SMART syndrome is characterised by subacute onset of neurological symptoms (aphasia, hemianopsia or complete vision loss, hemiparesis, hemiparaesthesia, hearing loss), seizures, migraine-like headache, and encephalopathy of varying severity, ranging from mild psychomotor retardation to severely impaired consciousness.10 In the largest series published to date,5 the most frequent symptoms were neurological deficits and headache. SMART syndrome completely resolved in most cases, but some patients were left with sequelae or even experienced relapses. The course of the syndrome seems to be relapsing-remitting.

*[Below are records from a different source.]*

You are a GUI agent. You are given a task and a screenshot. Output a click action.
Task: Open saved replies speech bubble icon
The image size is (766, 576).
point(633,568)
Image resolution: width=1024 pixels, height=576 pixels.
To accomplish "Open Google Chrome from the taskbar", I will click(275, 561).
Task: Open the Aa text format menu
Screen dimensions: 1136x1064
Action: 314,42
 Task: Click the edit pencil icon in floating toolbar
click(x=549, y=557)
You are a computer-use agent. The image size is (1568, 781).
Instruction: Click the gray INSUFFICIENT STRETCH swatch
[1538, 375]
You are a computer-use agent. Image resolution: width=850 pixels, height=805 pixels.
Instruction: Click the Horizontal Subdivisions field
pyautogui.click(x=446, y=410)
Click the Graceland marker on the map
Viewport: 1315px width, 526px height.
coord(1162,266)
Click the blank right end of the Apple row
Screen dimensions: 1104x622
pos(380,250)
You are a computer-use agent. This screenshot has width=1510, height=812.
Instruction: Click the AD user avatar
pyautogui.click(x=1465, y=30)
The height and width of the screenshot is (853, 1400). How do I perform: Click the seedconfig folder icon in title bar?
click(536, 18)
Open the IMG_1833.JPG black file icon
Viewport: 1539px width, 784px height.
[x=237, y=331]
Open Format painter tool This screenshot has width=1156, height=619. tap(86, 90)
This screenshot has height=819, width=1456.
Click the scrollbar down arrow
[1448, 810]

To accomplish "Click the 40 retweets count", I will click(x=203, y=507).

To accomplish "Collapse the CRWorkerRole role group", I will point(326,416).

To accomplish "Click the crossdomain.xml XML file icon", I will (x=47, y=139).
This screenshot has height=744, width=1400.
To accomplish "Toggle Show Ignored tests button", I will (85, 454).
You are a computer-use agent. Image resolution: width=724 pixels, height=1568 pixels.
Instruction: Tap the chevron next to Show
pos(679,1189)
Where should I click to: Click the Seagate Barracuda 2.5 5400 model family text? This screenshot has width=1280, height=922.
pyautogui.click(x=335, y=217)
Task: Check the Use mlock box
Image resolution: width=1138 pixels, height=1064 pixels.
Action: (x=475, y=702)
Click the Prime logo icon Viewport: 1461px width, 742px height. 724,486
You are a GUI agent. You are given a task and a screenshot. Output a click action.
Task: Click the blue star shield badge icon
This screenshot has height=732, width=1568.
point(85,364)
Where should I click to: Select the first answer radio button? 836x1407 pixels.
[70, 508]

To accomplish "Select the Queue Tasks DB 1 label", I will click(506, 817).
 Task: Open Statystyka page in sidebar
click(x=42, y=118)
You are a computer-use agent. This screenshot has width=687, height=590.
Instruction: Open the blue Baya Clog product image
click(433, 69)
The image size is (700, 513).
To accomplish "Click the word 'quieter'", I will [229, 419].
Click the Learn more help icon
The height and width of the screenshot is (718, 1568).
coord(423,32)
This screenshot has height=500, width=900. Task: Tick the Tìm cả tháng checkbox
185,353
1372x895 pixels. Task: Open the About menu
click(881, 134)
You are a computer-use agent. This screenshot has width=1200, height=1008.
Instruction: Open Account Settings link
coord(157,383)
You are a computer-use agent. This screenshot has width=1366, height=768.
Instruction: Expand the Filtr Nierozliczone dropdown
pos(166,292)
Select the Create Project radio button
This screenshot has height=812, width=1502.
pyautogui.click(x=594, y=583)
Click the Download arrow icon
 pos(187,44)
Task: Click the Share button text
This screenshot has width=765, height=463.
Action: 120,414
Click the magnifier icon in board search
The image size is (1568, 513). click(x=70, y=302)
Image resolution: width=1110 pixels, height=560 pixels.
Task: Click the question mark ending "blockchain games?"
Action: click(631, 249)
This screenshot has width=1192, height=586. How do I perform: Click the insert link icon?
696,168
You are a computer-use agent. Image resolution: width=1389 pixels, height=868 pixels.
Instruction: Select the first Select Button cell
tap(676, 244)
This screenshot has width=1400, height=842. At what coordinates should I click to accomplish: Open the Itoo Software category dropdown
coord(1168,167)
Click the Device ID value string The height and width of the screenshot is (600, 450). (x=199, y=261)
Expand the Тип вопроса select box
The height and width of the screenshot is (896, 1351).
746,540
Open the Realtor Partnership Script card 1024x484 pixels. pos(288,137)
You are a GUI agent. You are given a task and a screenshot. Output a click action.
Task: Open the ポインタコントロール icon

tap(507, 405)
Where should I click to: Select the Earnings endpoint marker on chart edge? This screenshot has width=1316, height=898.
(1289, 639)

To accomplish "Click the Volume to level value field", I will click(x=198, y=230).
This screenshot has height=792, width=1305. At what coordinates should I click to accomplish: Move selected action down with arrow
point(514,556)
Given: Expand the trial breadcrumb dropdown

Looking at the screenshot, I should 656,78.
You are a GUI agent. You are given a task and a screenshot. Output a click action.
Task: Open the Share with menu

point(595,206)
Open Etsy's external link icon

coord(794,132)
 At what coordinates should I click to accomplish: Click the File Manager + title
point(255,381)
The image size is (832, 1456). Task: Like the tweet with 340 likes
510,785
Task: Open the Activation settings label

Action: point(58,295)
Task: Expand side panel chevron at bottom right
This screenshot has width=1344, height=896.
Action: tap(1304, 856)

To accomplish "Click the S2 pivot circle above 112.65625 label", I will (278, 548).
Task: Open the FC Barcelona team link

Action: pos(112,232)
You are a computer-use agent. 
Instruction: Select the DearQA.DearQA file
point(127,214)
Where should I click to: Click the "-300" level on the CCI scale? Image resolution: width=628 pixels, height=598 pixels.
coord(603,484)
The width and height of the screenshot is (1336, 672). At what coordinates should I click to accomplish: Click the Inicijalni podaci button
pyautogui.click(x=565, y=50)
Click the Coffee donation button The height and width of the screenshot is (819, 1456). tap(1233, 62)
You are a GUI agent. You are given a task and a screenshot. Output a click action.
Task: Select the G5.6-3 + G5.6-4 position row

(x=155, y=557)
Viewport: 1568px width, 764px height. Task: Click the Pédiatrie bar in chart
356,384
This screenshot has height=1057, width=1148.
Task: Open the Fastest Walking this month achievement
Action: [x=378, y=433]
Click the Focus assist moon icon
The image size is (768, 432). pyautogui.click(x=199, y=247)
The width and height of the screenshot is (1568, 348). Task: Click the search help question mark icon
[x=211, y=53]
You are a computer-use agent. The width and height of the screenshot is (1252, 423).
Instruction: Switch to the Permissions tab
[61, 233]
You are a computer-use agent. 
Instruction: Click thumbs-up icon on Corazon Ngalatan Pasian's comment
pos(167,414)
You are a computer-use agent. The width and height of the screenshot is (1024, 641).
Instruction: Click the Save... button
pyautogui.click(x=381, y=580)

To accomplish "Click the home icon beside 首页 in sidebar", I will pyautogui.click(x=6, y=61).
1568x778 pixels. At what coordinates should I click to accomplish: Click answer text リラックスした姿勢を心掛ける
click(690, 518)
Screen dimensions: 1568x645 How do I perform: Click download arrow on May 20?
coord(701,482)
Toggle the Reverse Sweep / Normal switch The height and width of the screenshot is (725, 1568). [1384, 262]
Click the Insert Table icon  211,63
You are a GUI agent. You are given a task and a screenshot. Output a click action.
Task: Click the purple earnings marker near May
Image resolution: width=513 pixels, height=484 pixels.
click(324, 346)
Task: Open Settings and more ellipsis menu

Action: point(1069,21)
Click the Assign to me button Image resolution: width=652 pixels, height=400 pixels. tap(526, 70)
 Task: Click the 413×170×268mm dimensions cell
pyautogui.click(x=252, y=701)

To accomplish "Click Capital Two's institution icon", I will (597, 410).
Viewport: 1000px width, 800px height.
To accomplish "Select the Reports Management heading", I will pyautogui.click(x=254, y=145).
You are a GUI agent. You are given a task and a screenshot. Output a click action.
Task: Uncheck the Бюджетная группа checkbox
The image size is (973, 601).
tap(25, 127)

MRI typically shows unilateral cortical hyperintensities on T2-weighted and FLAIR sequences, with gyriform enhancement, predominantly in the temporal, parietal, and occipital lobes. Diagnosis of SMART syndrome is clinical and radiological and must be based on a compatible medical history. In 2015, Zheng et al.10 reviewed the criteria established by Black et al.11 and proposed a new set of diagnostic criteria (Table 1). Alternative diagnoses include brain radiation necrosis. Although brain radiation necrosis may occur at any time, it has been reported to present at 10 to 16 months post-treatment in several series.11–15 Although no pathognomonic radiological signs of brain radiation necrosis have been described, MRI typically reveals necrotic lesions, usually with surrounding oedema and mass effect. These findings are described as having a “Swiss cheese” or “soap bubble” appearance.13,16,17 No targeted treatment is available; management of these patients focuses on symptom control. While corticosteroids may improve neurological deficits, their use continues to be controversial.7,11,18–21

SMART syndrome should be considered in all patients with history of radiation therapy who present neurological deficits and parieto-occipital MRI alterations.